_PROBLEM DESCRIPTION_
Would you reproduce, without any alteration, the lines from the opening line of the entries through the line that has "Orientamento (820, 2002)" in it?

_SOURCE MATERIAL_
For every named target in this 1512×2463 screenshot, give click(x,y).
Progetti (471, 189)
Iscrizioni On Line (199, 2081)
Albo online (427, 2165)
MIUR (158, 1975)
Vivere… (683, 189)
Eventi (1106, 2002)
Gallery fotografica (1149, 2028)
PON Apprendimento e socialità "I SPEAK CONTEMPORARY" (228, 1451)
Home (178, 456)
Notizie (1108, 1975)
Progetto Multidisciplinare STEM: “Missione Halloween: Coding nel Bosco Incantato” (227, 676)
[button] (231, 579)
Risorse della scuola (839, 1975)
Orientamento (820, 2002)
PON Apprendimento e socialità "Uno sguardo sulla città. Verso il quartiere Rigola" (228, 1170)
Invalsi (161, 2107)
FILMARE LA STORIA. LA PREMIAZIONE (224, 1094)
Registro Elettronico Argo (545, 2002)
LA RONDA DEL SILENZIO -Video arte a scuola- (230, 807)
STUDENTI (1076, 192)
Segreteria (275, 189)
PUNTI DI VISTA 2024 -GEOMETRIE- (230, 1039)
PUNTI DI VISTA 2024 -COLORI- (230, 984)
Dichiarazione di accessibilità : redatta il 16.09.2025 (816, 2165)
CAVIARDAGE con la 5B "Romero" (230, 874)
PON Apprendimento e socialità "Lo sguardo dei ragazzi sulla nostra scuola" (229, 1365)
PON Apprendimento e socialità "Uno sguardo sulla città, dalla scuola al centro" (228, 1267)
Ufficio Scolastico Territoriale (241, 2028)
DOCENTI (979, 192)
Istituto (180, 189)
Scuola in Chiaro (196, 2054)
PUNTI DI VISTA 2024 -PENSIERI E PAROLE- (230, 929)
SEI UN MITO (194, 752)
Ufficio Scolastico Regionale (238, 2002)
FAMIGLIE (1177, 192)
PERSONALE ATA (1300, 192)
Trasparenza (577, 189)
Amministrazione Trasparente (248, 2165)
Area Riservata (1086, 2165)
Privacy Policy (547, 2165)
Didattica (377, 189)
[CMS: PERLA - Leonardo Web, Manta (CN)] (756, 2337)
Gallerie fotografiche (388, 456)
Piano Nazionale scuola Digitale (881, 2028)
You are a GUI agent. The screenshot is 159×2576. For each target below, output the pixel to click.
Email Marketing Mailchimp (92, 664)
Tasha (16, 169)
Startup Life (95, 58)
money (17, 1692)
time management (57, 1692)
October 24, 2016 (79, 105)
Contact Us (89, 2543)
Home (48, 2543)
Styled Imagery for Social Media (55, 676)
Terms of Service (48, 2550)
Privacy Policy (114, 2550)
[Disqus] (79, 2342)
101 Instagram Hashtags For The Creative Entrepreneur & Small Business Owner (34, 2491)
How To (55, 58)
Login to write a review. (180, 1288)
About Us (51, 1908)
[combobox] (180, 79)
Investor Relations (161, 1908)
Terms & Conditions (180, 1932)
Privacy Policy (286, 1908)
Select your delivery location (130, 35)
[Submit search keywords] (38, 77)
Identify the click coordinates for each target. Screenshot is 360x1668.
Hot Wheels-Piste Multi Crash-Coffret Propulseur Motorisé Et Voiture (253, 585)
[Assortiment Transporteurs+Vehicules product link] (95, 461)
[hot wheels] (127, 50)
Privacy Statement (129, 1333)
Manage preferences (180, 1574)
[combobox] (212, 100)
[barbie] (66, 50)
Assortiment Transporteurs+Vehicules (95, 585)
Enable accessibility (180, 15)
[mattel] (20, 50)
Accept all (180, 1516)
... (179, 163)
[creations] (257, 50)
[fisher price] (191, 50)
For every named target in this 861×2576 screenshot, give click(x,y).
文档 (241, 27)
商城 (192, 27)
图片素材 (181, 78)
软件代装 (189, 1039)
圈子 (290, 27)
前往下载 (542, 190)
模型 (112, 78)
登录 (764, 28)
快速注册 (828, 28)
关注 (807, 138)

_REPLY_
For every named target in this 1512×2463 screenshot, give click(x,y).
Progetti (471, 189)
Iscrizioni On Line (199, 2081)
Albo online (427, 2165)
MIUR (158, 1975)
Vivere… (683, 189)
Eventi (1106, 2002)
Gallery fotografica (1149, 2028)
PON Apprendimento e socialità "I SPEAK CONTEMPORARY" (228, 1451)
Home (178, 456)
Notizie (1108, 1975)
Progetto Multidisciplinare STEM: “Missione Halloween: Coding nel Bosco Incantato” (227, 676)
[button] (231, 579)
Risorse della scuola (839, 1975)
Orientamento (820, 2002)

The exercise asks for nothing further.